__Data listing__

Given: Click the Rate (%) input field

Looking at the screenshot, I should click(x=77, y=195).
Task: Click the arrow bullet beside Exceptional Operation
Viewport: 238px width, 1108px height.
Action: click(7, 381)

* * *

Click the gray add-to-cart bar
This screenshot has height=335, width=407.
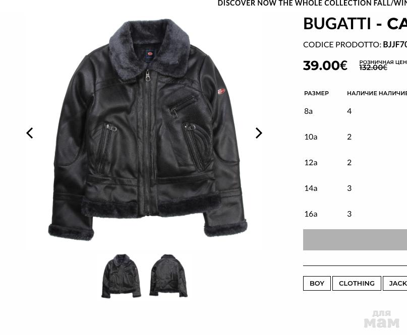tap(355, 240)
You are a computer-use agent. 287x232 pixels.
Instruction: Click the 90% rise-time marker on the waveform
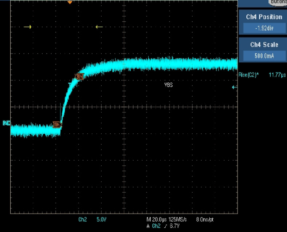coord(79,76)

...

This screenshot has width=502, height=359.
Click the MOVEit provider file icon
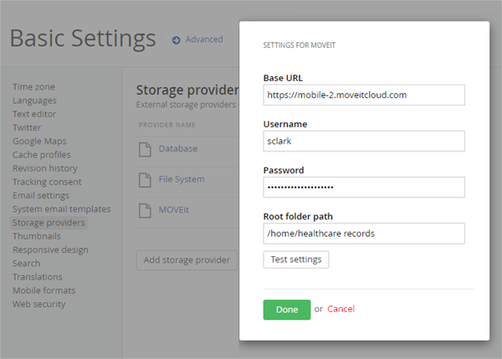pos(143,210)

__Aim__
Reproduce everything from the line containing "This screenshot has width=502, height=359." down to the line containing "pos(143,210)", shifting each coordinate in the answers up by 7 and leaving the pictures out.

__The output__
This screenshot has width=502, height=359.
Click the MOVEit provider file icon
pos(150,217)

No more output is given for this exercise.